In the mouse cardiac pathology sections from mice intraperitoneally injected with LPS (15 mg/kg), myocardial histopathological changes were observed 24 h after mouse modeling under a light microscope. In the Control group (Fig. 4A and D), the myocardial fibers were arranged neatly with clear horizontal stripes; the cardiomyocytes displayed normal morphology, the cytoplasm was pink, the nuclear membrane was intact, the chromatin was dense and deeply stained, and there were no significant changes in the myocardial interstitium. In the LPS group (Fig. 4B and E) the myocardial fibers were irregular; there was interstitial edema, hemorrhage, and inflammatory cell infiltration. In the siTHBS1 + LPS group (Fig. 4C and F), there was interstitial edema, but inflammatory cell infiltration was reduced compared with the control. Successful knockdown of THBS1 by siRNA is shown in Fig. 1A and B.

TUNEL staining was used to observe the changes of the myocardial cells in mice 24 h after modeling. LPS (15 mg/kg) treatment (Fig. 5B) led to increased apoptosis compared with the Control group (Fig. 5A), whereas the siTHBS1 + LPS group (Fig. 5C) showed decreased apoptosis compared with the LPS group.

Caspase-3 immunostaining was used to observe the changes of myocardial cells in mice 24 h after modeling.
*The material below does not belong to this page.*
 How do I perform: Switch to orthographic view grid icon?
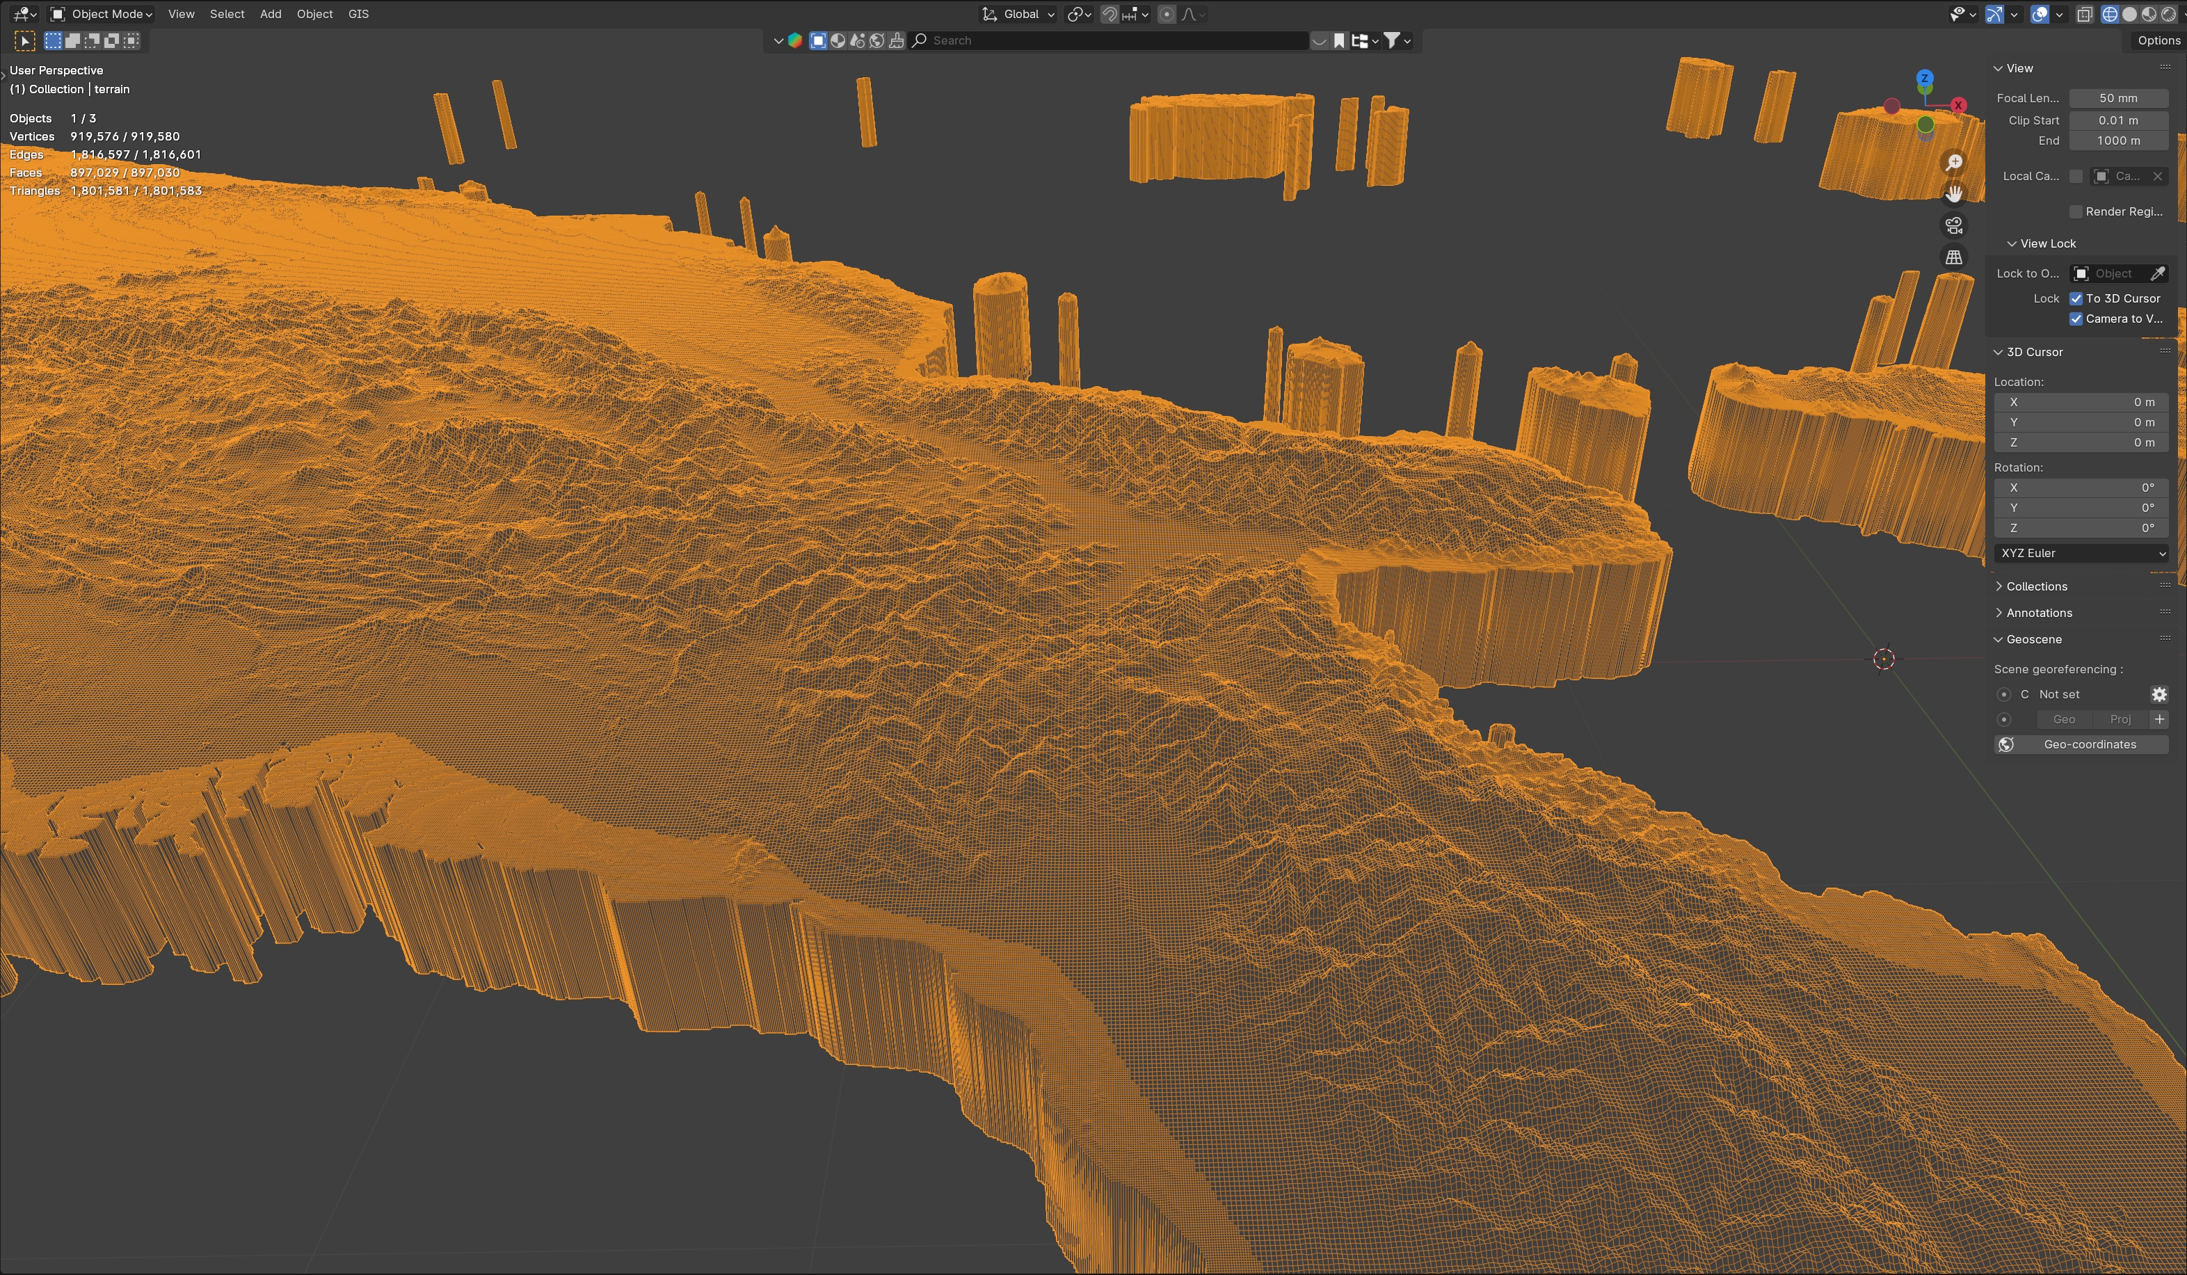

The LPS group (Fig. 5E) displayed increased caspase-3 expression compared with the Control group (Fig. 5D), and there was decreased caspase-3 expression in the siTHBS1 + LPS group compared with the LPS group (Fig. 5F).

THBS1 serum levels were significantly increased in patients with sepsis accompanied by myocardial injury compared with the control group (Fig. 6A), and THBS1 was also higher in deceased patients compared with those who survived (Fig. 6B). The survival rate of patients with high THBS1 was lower compared with that of patients with low THBS1 over the 28-day follow-up (Fig. 6C). THBS1 expression can be used to predict myocardial injury, the cutoff value of THBS1 is 271.2 ng/ml. When THBS1>271.2 ng/ml, myocardial injury may happen (AUC =0.7906; P<0.001; Fig. 6D).